TASK PROMPT. The data must be written out once more, precisely as given.

RECORDS SUPPLIED.

┄┄┄┄┄┄┄┄┄┄┄┄┄┄┄┄┄┄┄┄

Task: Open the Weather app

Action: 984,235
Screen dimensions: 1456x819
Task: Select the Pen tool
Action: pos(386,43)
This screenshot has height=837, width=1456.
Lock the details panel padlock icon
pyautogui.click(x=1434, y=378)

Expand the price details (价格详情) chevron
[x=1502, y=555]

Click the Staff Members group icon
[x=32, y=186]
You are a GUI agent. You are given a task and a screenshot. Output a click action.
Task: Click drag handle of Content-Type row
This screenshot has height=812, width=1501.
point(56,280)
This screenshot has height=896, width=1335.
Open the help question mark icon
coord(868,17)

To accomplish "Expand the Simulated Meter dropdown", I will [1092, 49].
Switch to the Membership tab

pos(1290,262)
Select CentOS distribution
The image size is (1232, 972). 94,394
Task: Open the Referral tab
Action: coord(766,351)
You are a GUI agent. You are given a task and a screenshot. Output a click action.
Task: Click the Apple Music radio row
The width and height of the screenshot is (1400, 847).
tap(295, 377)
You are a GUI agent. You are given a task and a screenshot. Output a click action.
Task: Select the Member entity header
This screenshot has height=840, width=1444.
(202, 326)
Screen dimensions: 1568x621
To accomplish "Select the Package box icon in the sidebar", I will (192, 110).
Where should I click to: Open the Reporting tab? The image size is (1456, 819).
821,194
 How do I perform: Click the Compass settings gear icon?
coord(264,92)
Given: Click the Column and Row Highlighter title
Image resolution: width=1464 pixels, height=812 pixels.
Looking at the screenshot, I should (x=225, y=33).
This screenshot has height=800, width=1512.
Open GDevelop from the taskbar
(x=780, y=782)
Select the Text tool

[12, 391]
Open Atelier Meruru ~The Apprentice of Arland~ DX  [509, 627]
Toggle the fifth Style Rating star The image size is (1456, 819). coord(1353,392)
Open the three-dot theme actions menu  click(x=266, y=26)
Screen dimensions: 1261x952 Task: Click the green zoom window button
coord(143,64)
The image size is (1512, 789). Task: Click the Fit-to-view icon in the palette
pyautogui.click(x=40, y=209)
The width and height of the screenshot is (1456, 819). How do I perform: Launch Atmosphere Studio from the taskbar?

┄┄┄┄┄┄┄┄┄┄┄┄┄┄┄┄┄┄┄┄

EXPECTED ANSWER.
Task: Open the Weather app

Action: 984,235
Screen dimensions: 1456x819
Task: Select the Pen tool
Action: pos(386,43)
This screenshot has height=837, width=1456.
Lock the details panel padlock icon
pyautogui.click(x=1434, y=378)

Expand the price details (价格详情) chevron
[x=1502, y=555]

Click the Staff Members group icon
[x=32, y=186]
You are a GUI agent. You are given a task and a screenshot. Output a click action.
Task: Click drag handle of Content-Type row
This screenshot has height=812, width=1501.
point(56,280)
This screenshot has height=896, width=1335.
Open the help question mark icon
coord(868,17)

To accomplish "Expand the Simulated Meter dropdown", I will [1092, 49].
Switch to the Membership tab

pos(1290,262)
Select CentOS distribution
The image size is (1232, 972). 94,394
Task: Open the Referral tab
Action: coord(766,351)
You are a GUI agent. You are given a task and a screenshot. Output a click action.
Task: Click the Apple Music radio row
The width and height of the screenshot is (1400, 847).
tap(295, 377)
You are a GUI agent. You are given a task and a screenshot. Output a click action.
Task: Select the Member entity header
This screenshot has height=840, width=1444.
(202, 326)
Screen dimensions: 1568x621
To accomplish "Select the Package box icon in the sidebar", I will (192, 110).
Where should I click to: Open the Reporting tab? The image size is (1456, 819).
821,194
 How do I perform: Click the Compass settings gear icon?
coord(264,92)
Given: Click the Column and Row Highlighter title
Image resolution: width=1464 pixels, height=812 pixels.
Looking at the screenshot, I should (x=225, y=33).
This screenshot has height=800, width=1512.
Open GDevelop from the taskbar
(x=780, y=782)
Select the Text tool

[12, 391]
Open Atelier Meruru ~The Apprentice of Arland~ DX  [509, 627]
Toggle the fifth Style Rating star The image size is (1456, 819). coord(1353,392)
Open the three-dot theme actions menu  click(x=266, y=26)
Screen dimensions: 1261x952 Task: Click the green zoom window button
coord(143,64)
The image size is (1512, 789). Task: Click the Fit-to-view icon in the palette
pyautogui.click(x=40, y=209)
The width and height of the screenshot is (1456, 819). How do I perform: Launch Atmosphere Studio from the taskbar?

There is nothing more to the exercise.